» Article
☆ ☆ ☆ ☆
I have a file, about 100 MB in size, consisting of several thousand density profiles, captured over time. These are just long sequences of {x,y} pairs specifying {radius, density}, separated by double newlines between each time capture.
I am currently using GNUplot to visualize the evolution of these profiles in time, but to be blunt, it sucks. The algorithm for fetching profile X seems to require re-scanning the entire file each time - meaning, to plot profile 1000, it has to re-read profiles 1 - 999 first. Then profile 1001 requires re-reading 1-1000, and so forth. This is basically O(n^2) running time, and so it slows down quite a bit as the animation progresses.
It’s also just a general pain in the ass - doing any kind of animation at all seems barely-supported, and requires a bit of a hack to begin with. There is no way to pause, rewind, continue, speed up, slow down, etc.
Surely there must be another program out there that will do what I want, without going full bore into some massive program like Paraview. Any suggestions?
There are just simple line graphs, I don’t need anything fancy at all, just reasonable animation support.
☆ ☆ ☆ ☆
» Data extract
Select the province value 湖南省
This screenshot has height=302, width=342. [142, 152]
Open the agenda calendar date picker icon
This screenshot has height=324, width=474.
☆ ☆ ☆ ☆
» Exercise requirements
[1] In the post about animating density profiles, how big is the file of profiles?
[2] Reproduce word for word everything in the post about animating density profiles from "I am currently" down to "slow down, etc.".

» The answers
[1] About 100 MB.

[2]
I am currently using GNUplot to visualize the evolution of these profiles in time, but to be blunt, it sucks. The algorithm for fetching profile X seems to require re-scanning the entire file each time - meaning, to plot profile 1000, it has to re-read profiles 1 - 999 first. Then profile 1001 requires re-reading 1-1000, and so forth. This is basically O(n^2) running time, and so it slows down quite a bit as the animation progresses.
It’s also just a general pain in the ass - doing any kind of animation at all seems barely-supported, and requires a bit of a hack to begin with. There is no way to pause, rewind, continue, speed up, slow down, etc.